Without skipping a line, reproduce the entries exactly.

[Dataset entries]
********************

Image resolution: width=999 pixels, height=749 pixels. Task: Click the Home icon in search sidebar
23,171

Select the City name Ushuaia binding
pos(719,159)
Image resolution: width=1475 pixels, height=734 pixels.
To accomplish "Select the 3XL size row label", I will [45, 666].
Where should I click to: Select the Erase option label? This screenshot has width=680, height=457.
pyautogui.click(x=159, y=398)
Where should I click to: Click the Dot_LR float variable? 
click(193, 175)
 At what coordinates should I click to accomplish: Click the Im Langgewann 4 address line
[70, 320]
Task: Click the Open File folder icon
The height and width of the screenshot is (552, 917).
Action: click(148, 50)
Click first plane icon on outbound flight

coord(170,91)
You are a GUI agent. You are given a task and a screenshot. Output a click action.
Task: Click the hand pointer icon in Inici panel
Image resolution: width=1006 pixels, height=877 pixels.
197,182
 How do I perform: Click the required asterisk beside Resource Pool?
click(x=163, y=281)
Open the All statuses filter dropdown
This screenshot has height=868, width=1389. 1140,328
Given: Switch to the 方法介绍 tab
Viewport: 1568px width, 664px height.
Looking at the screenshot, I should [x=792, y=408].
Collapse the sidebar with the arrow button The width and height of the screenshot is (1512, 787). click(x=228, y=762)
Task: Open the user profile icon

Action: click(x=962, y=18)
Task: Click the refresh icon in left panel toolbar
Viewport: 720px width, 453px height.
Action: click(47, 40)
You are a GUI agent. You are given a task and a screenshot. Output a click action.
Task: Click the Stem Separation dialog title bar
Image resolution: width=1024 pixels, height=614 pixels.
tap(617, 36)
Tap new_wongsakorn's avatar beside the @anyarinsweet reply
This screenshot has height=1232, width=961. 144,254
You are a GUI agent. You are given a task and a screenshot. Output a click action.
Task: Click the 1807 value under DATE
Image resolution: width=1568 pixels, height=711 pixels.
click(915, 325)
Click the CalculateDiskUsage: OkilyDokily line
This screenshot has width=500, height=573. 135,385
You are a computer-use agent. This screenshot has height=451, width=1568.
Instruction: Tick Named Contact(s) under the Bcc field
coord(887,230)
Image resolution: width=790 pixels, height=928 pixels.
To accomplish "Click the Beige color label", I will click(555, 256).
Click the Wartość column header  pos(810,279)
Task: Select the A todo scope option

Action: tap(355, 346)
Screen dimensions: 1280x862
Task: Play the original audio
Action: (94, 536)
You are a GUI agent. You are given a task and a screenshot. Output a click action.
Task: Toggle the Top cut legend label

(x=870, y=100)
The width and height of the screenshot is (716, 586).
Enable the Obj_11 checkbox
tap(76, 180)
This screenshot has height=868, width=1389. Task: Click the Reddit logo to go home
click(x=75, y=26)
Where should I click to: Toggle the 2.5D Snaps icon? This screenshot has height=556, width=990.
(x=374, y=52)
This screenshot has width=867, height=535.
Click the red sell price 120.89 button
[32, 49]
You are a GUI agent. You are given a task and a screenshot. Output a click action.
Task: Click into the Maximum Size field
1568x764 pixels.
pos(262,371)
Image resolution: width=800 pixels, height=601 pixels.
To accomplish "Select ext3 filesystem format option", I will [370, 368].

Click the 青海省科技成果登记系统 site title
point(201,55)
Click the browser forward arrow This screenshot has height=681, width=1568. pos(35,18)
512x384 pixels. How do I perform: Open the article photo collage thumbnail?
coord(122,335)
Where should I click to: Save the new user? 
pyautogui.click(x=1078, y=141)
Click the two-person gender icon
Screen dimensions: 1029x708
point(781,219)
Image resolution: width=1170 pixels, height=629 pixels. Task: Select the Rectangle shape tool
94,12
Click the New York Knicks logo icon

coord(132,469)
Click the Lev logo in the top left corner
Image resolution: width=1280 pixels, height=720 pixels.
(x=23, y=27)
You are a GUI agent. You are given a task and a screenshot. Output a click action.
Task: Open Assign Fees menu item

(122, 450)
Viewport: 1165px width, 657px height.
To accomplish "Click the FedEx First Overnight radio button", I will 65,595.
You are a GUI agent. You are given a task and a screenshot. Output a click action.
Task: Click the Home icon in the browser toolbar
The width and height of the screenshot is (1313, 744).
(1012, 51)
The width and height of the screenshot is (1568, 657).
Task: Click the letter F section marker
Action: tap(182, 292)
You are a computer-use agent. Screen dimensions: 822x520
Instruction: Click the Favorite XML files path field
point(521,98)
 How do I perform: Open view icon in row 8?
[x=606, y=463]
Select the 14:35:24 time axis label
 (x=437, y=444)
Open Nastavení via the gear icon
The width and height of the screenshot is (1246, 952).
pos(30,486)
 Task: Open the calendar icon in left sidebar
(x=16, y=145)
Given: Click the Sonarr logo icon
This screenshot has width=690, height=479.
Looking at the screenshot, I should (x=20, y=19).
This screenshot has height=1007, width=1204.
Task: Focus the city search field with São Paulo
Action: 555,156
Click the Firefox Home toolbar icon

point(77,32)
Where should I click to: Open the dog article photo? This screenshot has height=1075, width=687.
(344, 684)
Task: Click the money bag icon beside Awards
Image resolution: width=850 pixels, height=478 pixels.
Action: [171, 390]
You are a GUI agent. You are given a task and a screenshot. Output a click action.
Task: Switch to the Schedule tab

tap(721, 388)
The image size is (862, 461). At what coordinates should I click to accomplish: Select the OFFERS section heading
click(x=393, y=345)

********************

• _RESPONSE AREA_
Image resolution: width=999 pixels, height=749 pixels. Task: Click the Home icon in search sidebar
23,171

Select the City name Ushuaia binding
pos(719,159)
Image resolution: width=1475 pixels, height=734 pixels.
To accomplish "Select the 3XL size row label", I will [45, 666].
Where should I click to: Select the Erase option label? This screenshot has width=680, height=457.
pyautogui.click(x=159, y=398)
Where should I click to: Click the Dot_LR float variable? 
click(193, 175)
 At what coordinates should I click to accomplish: Click the Im Langgewann 4 address line
[70, 320]
Task: Click the Open File folder icon
The height and width of the screenshot is (552, 917).
Action: click(148, 50)
Click first plane icon on outbound flight

coord(170,91)
You are a GUI agent. You are given a task and a screenshot. Output a click action.
Task: Click the hand pointer icon in Inici panel
Image resolution: width=1006 pixels, height=877 pixels.
197,182
 How do I perform: Click the required asterisk beside Resource Pool?
click(x=163, y=281)
Open the All statuses filter dropdown
This screenshot has height=868, width=1389. 1140,328
Given: Switch to the 方法介绍 tab
Viewport: 1568px width, 664px height.
Looking at the screenshot, I should [x=792, y=408].
Collapse the sidebar with the arrow button The width and height of the screenshot is (1512, 787). click(x=228, y=762)
Task: Open the user profile icon

Action: click(x=962, y=18)
Task: Click the refresh icon in left panel toolbar
Viewport: 720px width, 453px height.
Action: click(47, 40)
You are a GUI agent. You are given a task and a screenshot. Output a click action.
Task: Click the Stem Separation dialog title bar
Image resolution: width=1024 pixels, height=614 pixels.
tap(617, 36)
Tap new_wongsakorn's avatar beside the @anyarinsweet reply
This screenshot has height=1232, width=961. 144,254
You are a GUI agent. You are given a task and a screenshot. Output a click action.
Task: Click the 1807 value under DATE
Image resolution: width=1568 pixels, height=711 pixels.
click(915, 325)
Click the CalculateDiskUsage: OkilyDokily line
This screenshot has width=500, height=573. 135,385
You are a computer-use agent. This screenshot has height=451, width=1568.
Instruction: Tick Named Contact(s) under the Bcc field
coord(887,230)
Image resolution: width=790 pixels, height=928 pixels.
To accomplish "Click the Beige color label", I will click(555, 256).
Click the Wartość column header  pos(810,279)
Task: Select the A todo scope option

Action: tap(355, 346)
Screen dimensions: 1280x862
Task: Play the original audio
Action: (94, 536)
You are a GUI agent. You are given a task and a screenshot. Output a click action.
Task: Toggle the Top cut legend label

(x=870, y=100)
The width and height of the screenshot is (716, 586).
Enable the Obj_11 checkbox
tap(76, 180)
This screenshot has height=868, width=1389. Task: Click the Reddit logo to go home
click(x=75, y=26)
Where should I click to: Toggle the 2.5D Snaps icon? This screenshot has height=556, width=990.
(x=374, y=52)
This screenshot has width=867, height=535.
Click the red sell price 120.89 button
[32, 49]
You are a GUI agent. You are given a task and a screenshot. Output a click action.
Task: Click into the Maximum Size field
1568x764 pixels.
pos(262,371)
Image resolution: width=800 pixels, height=601 pixels.
To accomplish "Select ext3 filesystem format option", I will [370, 368].

Click the 青海省科技成果登记系统 site title
point(201,55)
Click the browser forward arrow This screenshot has height=681, width=1568. pos(35,18)
512x384 pixels. How do I perform: Open the article photo collage thumbnail?
coord(122,335)
Where should I click to: Save the new user? 
pyautogui.click(x=1078, y=141)
Click the two-person gender icon
Screen dimensions: 1029x708
point(781,219)
Image resolution: width=1170 pixels, height=629 pixels. Task: Select the Rectangle shape tool
94,12
Click the New York Knicks logo icon

coord(132,469)
Click the Lev logo in the top left corner
Image resolution: width=1280 pixels, height=720 pixels.
(x=23, y=27)
You are a GUI agent. You are given a task and a screenshot. Output a click action.
Task: Open Assign Fees menu item

(122, 450)
Viewport: 1165px width, 657px height.
To accomplish "Click the FedEx First Overnight radio button", I will 65,595.
You are a GUI agent. You are given a task and a screenshot. Output a click action.
Task: Click the Home icon in the browser toolbar
The width and height of the screenshot is (1313, 744).
(1012, 51)
The width and height of the screenshot is (1568, 657).
Task: Click the letter F section marker
Action: tap(182, 292)
You are a computer-use agent. Screen dimensions: 822x520
Instruction: Click the Favorite XML files path field
point(521,98)
 How do I perform: Open view icon in row 8?
[x=606, y=463]
Select the 14:35:24 time axis label
 (x=437, y=444)
Open Nastavení via the gear icon
The width and height of the screenshot is (1246, 952).
pos(30,486)
 Task: Open the calendar icon in left sidebar
(x=16, y=145)
Given: Click the Sonarr logo icon
This screenshot has width=690, height=479.
Looking at the screenshot, I should (x=20, y=19).
This screenshot has height=1007, width=1204.
Task: Focus the city search field with São Paulo
Action: 555,156
Click the Firefox Home toolbar icon

point(77,32)
Where should I click to: Open the dog article photo? This screenshot has height=1075, width=687.
(344, 684)
Task: Click the money bag icon beside Awards
Image resolution: width=850 pixels, height=478 pixels.
Action: [171, 390]
You are a GUI agent. You are given a task and a screenshot. Output a click action.
Task: Switch to the Schedule tab

tap(721, 388)
The image size is (862, 461). At what coordinates should I click to accomplish: Select the OFFERS section heading
click(x=393, y=345)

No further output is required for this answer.